The curtain rises on the second act.
For years, this house rocked with the sounds of crying babies and willful toddlers, giggling pre-teens and secretive adolescents blasting hip-hop. But these days it’s a quieter place. Two children are in college now, and only one remains to finish out his senior year of high school. He’s gone more often than he’s here.
Working part-time in the schools, with only the dogs for company when I returned home each day, I dusted off my old English literature degree and embarked on the writer’s life I’d always planned to live.

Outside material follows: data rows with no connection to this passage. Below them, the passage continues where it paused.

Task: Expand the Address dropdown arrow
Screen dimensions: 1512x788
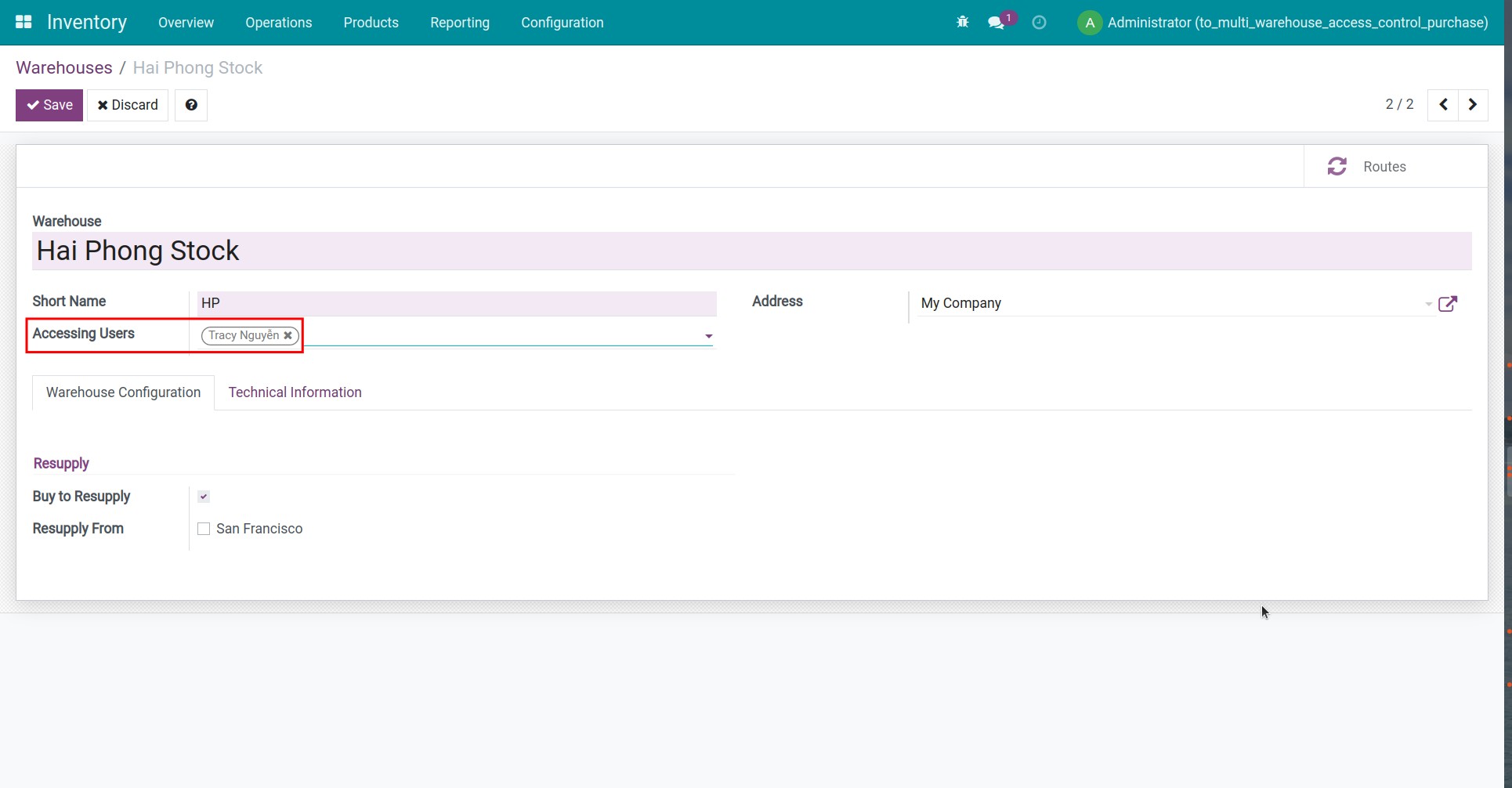Action: coord(1428,304)
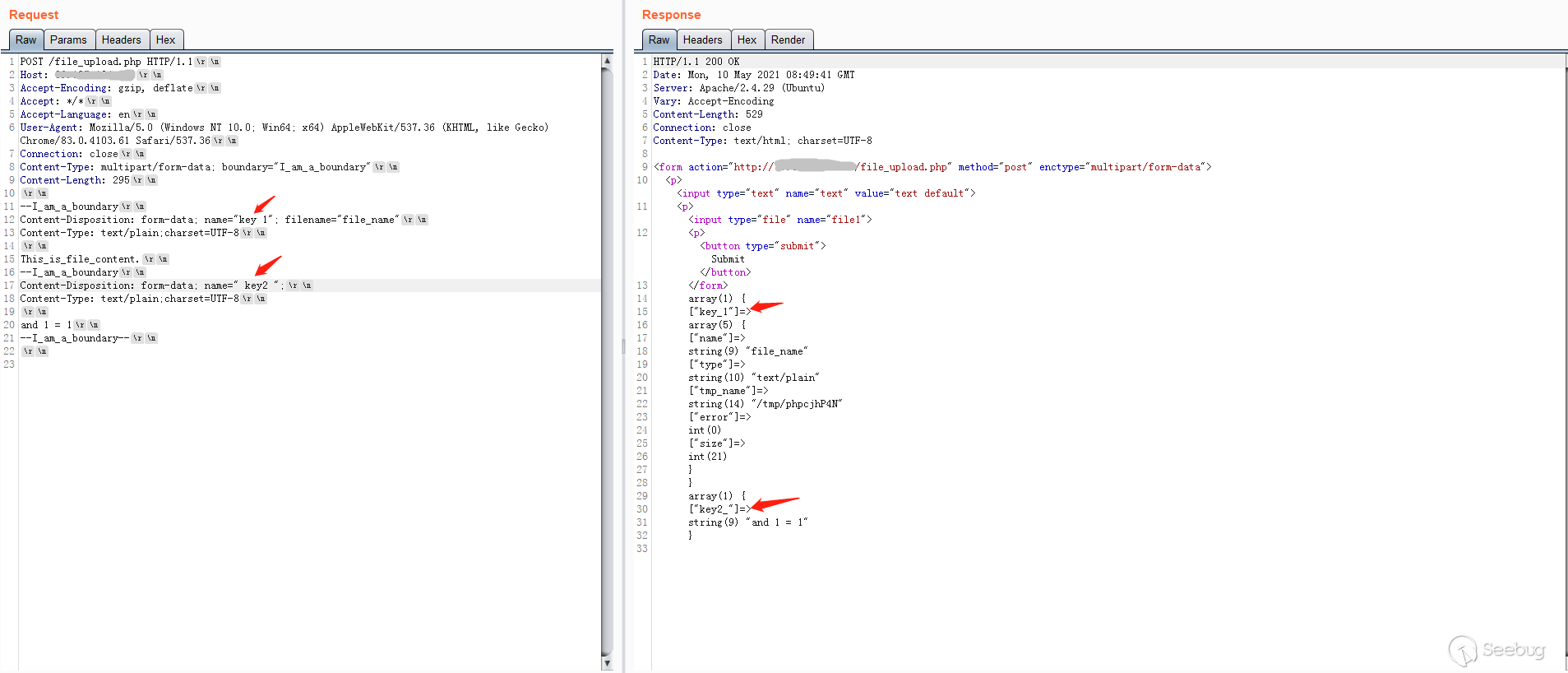The width and height of the screenshot is (1568, 673).
Task: Select the response Raw tab
Action: tap(659, 39)
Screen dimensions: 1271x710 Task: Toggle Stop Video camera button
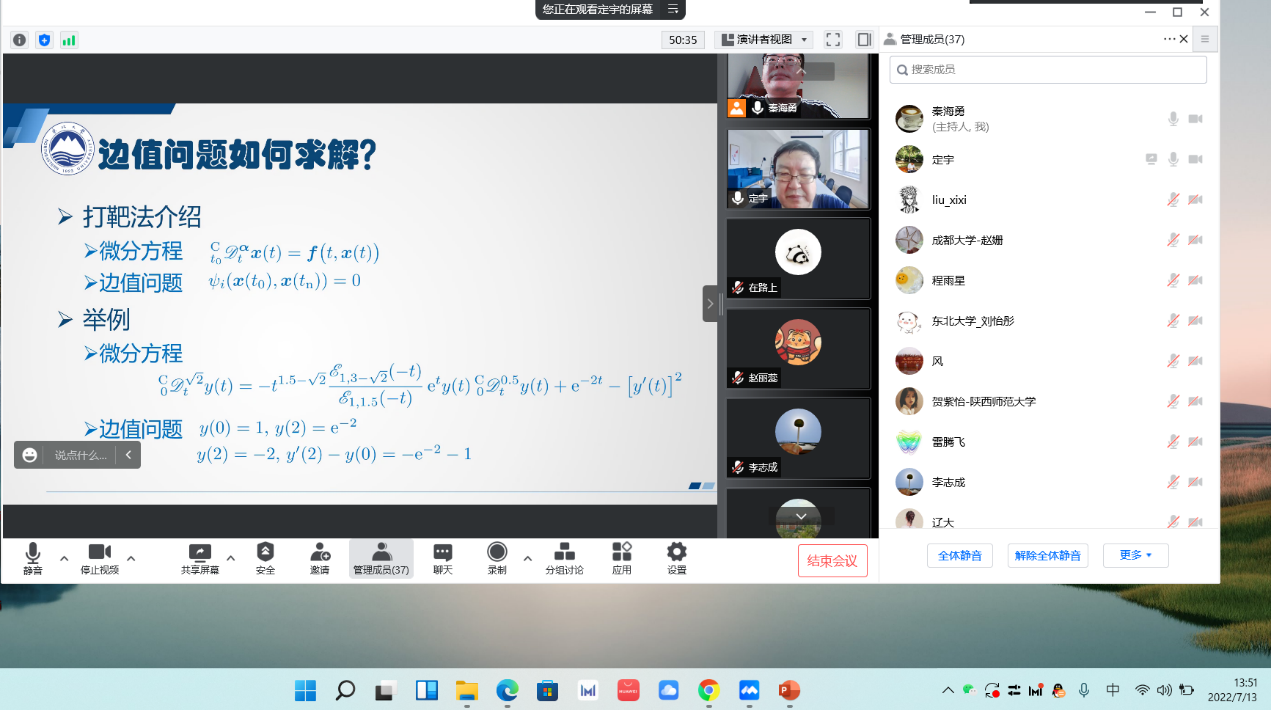tap(100, 553)
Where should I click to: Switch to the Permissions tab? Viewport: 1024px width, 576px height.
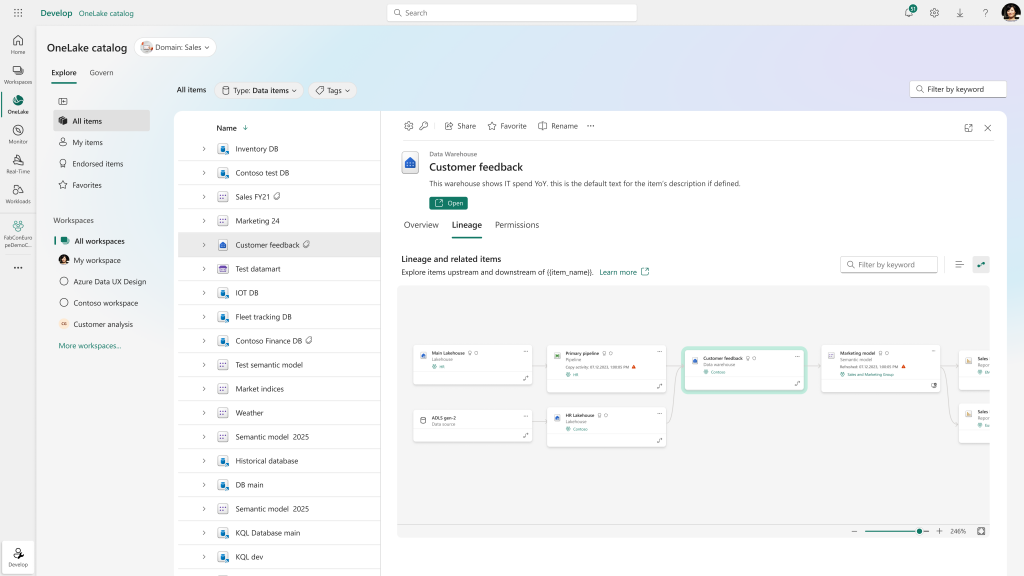(x=516, y=225)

Although I’ve kept a series of journals all my life, this time I challenged myself to complete a bigger project. Inspired by my circle of friends, I decided to write a love story. Most of them have suffered disappointments in love and marriage. Wouldn’t it be nice to rewrite their stories and give them a happy ending?
My first novel, A Leap of Faith, to be released by The Wild Rose Press early next year, tells the story of a friend of mine. Not her real story, but a tale of soulmates whose passion, thwarted at every turn, overcomes all obstacles. The kind of story my friend deserved to have actually lived.
I began my second novel inspired by another friend. What if I put her together with the type of guy who represents everything she dislikes about men? What could she learn about herself? I’m having fun with the fireworks that detonate every time the two characters come together.
There are plenty of things to hate about aging, but having time to rediscover your own interests and talents isn’t one of them. I’m lucky to have a partner on the journey: my husband of 23 years, who still buys me flowers, tucks notes into my briefcase, and buys me sexy underwear at every special occasion. He is the reason I know that true love really exists. And I don’t take anything for granted.
Because inside of me, a time bomb may be ticking. Early Onset Alzheimer’s Disease overtook my father at the age of 51. His children have a 50% chance of developing the same illness. Only time will tell.
Whatever the future brings, I’m facing it with radical hope. Because from where I stand today, life is very, very good.
Yeah, who would have thought? 🙂 Thanks, Wendell!
Thank you, Bridgette! Yes, life needs a little bump in the right direction sometimes. 🙂 Thanks for sharing about your parent. I’m glad you feel you’re safely past worrying. I’m trying not to worry about carrying my father’s genes but let it inspire me to live each day fully, grateful for the possibilities that every new day brings.
Thanks for stopping by!
Thanks Cheri–and your life has written its own happy ending!